■ BRIEF: Copy the material below line for line, leaving out the pictures.

■ DATASET CONTENT:
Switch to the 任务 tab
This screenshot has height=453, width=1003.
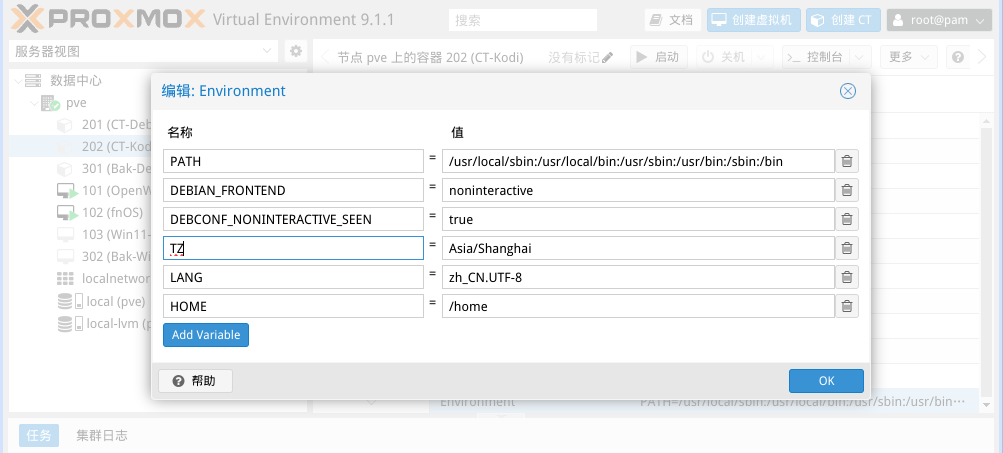[x=39, y=435]
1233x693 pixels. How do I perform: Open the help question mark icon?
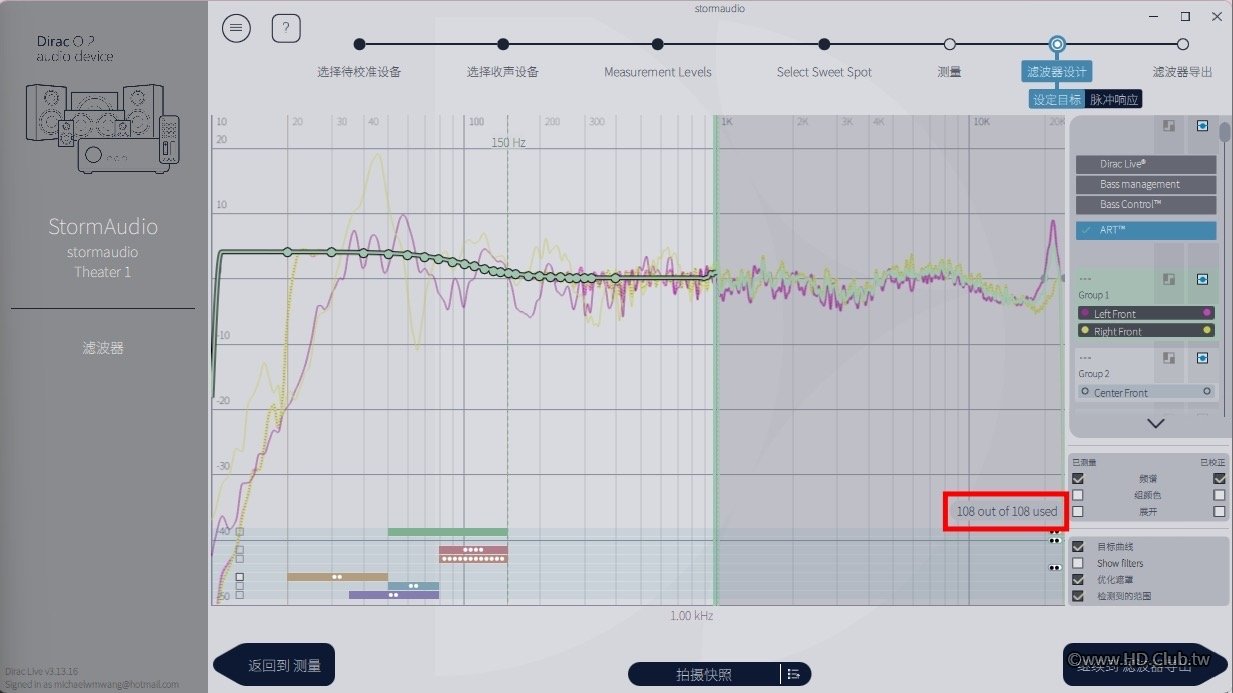pos(286,28)
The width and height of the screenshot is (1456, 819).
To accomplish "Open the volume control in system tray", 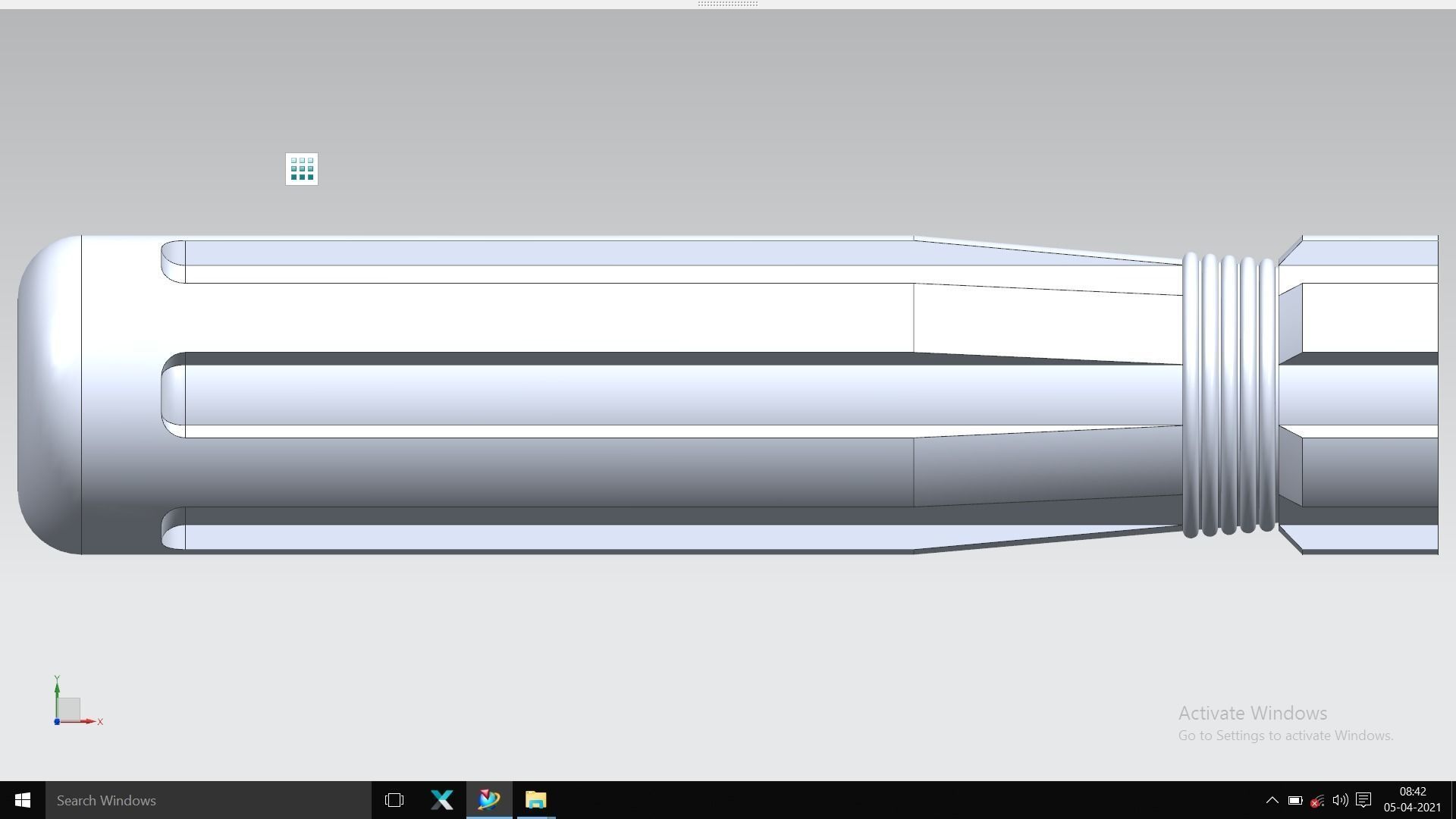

■ WRITTEN SOLUTION:
Switch to the 任务 tab
This screenshot has height=453, width=1003.
[x=39, y=435]
1233x693 pixels. How do I perform: Open the help question mark icon?
pos(286,28)
The width and height of the screenshot is (1456, 819).
To accomplish "Open the volume control in system tray", 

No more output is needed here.